Once the current version was considered stable, we ran several corpus annotation projects to produce gold standards for IE evaluation in three domains: business intelligence, ﬁsheries, and bio-informatics. The latter involved 10 bio-informatics students which were ﬁrst given a brief training session and were then allowed to work from home. The project had 2 annotators per document, working with 6 entity types and their features. Overall, 109 Medline abstracts of around 200-300 words each were annotated with average annotation speed of 9 minutes per abstract. This project revealed several shortcomings of Teamware which will be addressed in the forthcoming version 2:
- IAA is calculated per document, but there is no easy way to see how it changes across the entire corpus.
- The datastore layer can sometimes leave the data in an inconsistent state following an error, due to the underlying binary Java serialisation format. A move towards XML ﬁle-based storage is being investigated.
- There needs to be a limit on the proportion of documents which any given annotator is allowed to work on, since one over-zealous annotator ended up introducing a signiﬁcant bias by annotating more than 80% of all documents.

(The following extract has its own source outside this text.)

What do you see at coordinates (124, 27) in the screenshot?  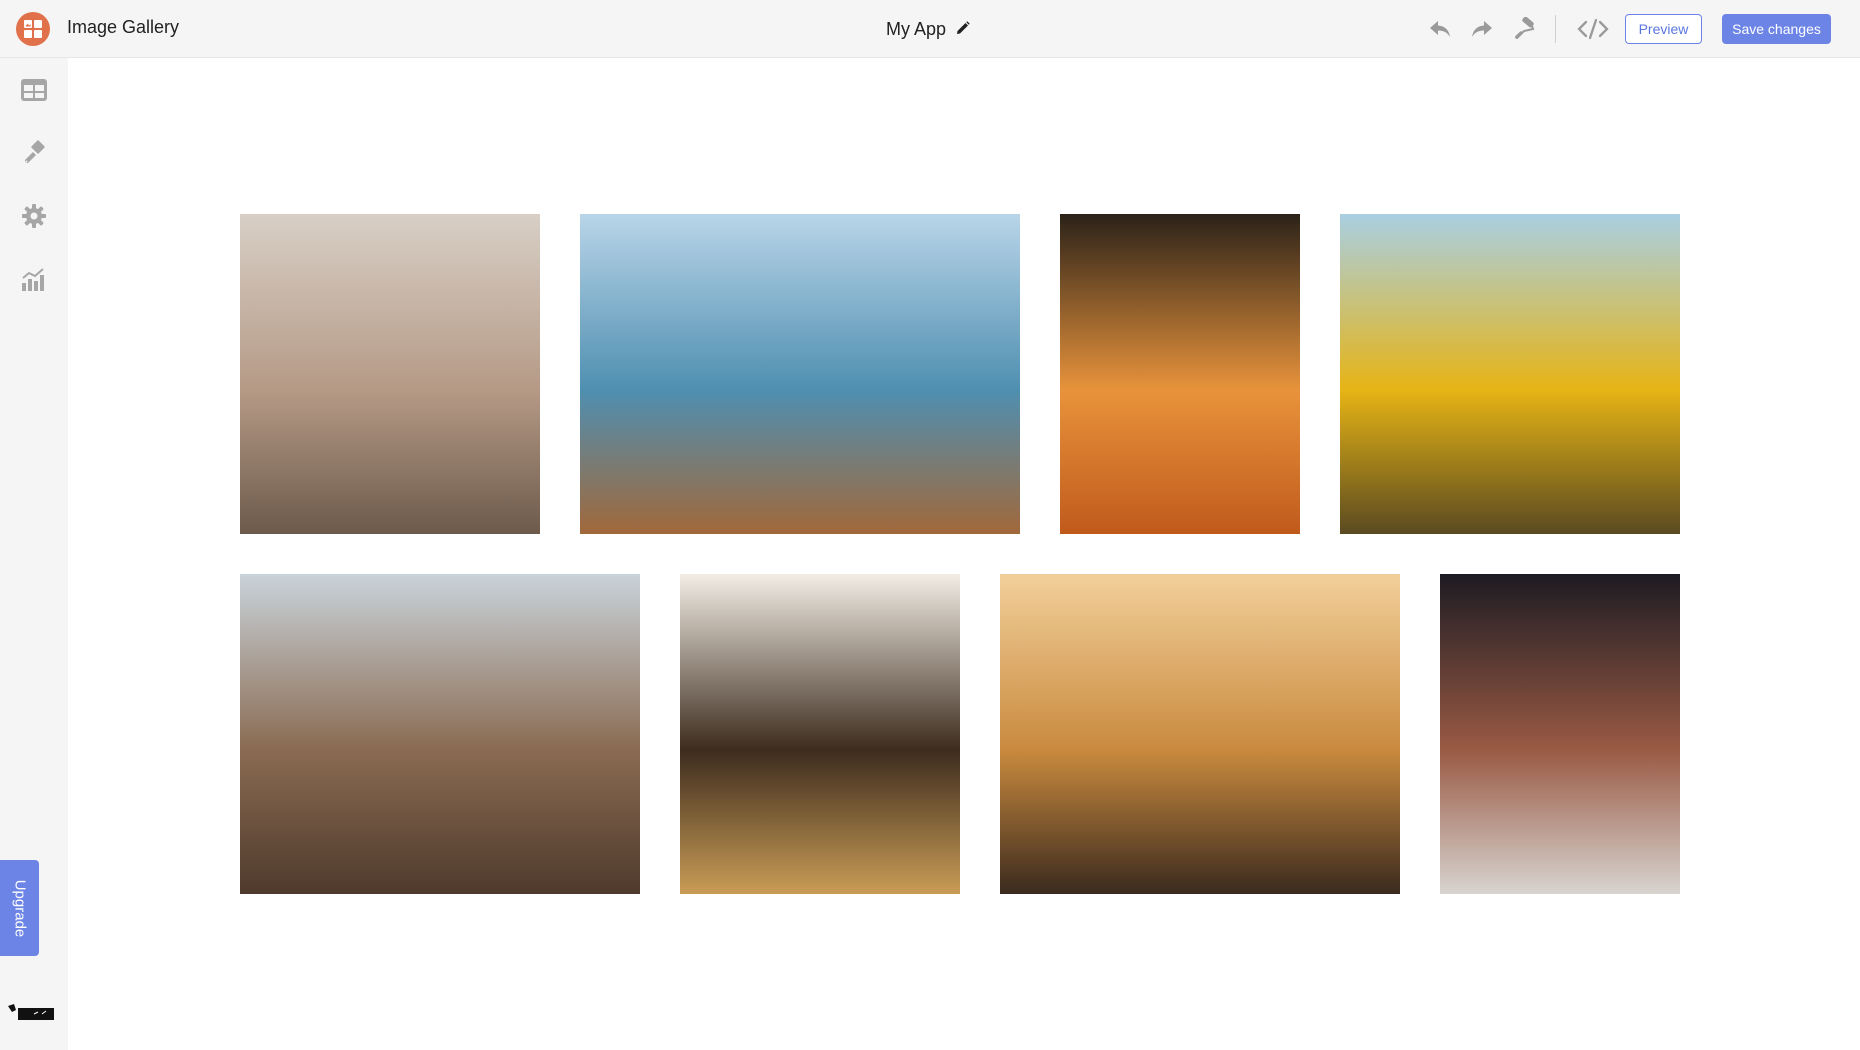 I see `app-title: Image Gallery` at bounding box center [124, 27].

The most versatile and still ongoing practical use of Teamware has been in a commercial context, where a company has two teams of 5 annotators each (one in China and one in the Philippines). The annotation projects are being deﬁned and overseen by managers in the USA, who also act occasionally as curators. They have found that the standard double-annotated agreement-based approach is a good foundation for their commercial needs (e.g., in the early stages of the project and continuously for gold standard production), while they also use very simple workﬂows where the results of automatic services are being corrected by annotators, working only one per document to maximise volume and lower the costs. In the past few months they have annotated over 1,400 documents, many of which according to multiple schemas and annotation guidelines. For instance, 400 patent documents were doubly annotated both with measurements (IAA achieved 80-95%) and bio-informatics entities, and then curated and adjudicated to create a gold standard. They also annotated 1000 Medline abstracts with species information where they measured average speed of 5-7 minutes per document. The initial annotator training in Teamware was between 30 minutes and one hour, following which they ran several small-scale experimental projects to train the annotators in the particular annotation guidelines (e.g., measurements in patents). Annotation speed also improved over time, as the annotators became more proﬁcient with the guidelines – the Teamware annotator statistics registered improvements of between 15 and 20%. Annotation quality (measured through inter-annotator agreement) remained high, even when annotators have worked on many documents over time.